Some people prefer to not use nonstick cookware. Whether or not it raises the risk of health problems later in life by releasing toxins during cooking, this topic has been the subject of much controversy in recent years. Some people are not comfortable with manufacturers' claims that no toxins are released into the air and food by using the cookware for normal daily use.
Also, there are some people who just don't like coated cookware in general. They prefer items they can place in the dishwasher or stack together, or something that doesn't run the risk of chipping, or they prefer using metal utensils when cooking. Yet others remember when their mothers and grandmothers made pizzelle using the makers with polished aluminum grids, and maintain a sense of nostalgia.

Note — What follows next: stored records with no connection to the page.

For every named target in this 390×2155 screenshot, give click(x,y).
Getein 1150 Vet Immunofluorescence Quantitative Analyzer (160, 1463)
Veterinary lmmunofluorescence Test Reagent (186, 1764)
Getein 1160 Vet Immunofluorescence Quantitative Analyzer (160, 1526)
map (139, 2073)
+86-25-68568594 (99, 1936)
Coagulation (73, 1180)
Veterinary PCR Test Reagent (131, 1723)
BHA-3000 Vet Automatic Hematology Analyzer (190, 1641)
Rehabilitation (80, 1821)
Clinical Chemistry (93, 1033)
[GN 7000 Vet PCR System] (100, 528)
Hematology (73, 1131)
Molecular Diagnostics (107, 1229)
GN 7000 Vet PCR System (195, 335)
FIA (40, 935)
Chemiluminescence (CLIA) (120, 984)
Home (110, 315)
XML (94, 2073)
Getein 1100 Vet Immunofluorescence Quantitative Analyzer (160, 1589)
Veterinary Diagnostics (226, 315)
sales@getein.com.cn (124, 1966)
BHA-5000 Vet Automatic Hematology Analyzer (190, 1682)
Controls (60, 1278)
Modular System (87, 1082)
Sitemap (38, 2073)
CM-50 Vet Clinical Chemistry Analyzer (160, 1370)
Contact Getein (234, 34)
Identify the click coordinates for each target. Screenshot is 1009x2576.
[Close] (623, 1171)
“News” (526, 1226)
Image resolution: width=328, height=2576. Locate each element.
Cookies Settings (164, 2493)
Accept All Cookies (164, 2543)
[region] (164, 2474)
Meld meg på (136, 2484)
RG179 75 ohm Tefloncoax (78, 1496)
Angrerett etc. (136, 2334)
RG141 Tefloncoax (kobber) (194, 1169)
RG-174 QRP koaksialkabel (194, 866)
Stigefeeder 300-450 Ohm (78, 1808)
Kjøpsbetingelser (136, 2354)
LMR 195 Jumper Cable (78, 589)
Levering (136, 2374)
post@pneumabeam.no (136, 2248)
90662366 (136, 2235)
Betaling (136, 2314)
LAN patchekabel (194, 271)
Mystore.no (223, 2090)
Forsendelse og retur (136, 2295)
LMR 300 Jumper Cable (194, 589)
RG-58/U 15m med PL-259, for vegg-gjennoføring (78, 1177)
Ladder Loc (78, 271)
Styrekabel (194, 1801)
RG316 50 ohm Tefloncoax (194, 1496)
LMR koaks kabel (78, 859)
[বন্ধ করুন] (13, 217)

Lots of people who like to use nonstick pizzelle makers have no problems. Some people also have no idea that there is anything else available, or think that the coating is all that keeps the pizzelle from sticking to the maker. Luckily, neither of these assumptions are true. Before you heat the plates, rub them with a paper towel with a bit of cooking oil so they are coated well. Then ensure that the iron is heated to its proper cooking temperature before you start making any cookies. For the people who have sticking problems even with nonstick pizzelle makers, this will help them greatly.
If you want a pizzelle maker, but don't want to put your money towards ones with nonstick coated plates, then you'll find a few models still available uncoated. Established brands like Palmer and CucinaPro are some of your best bets. If you can't find a new one without the coating, or if you do not like the look of the ones you do find, then you can sometimes find old but still functioning pizzelle makers available at flea markets, yard sales, or secondhand stores. Many times, you can find really good deals on great brands of makers this way.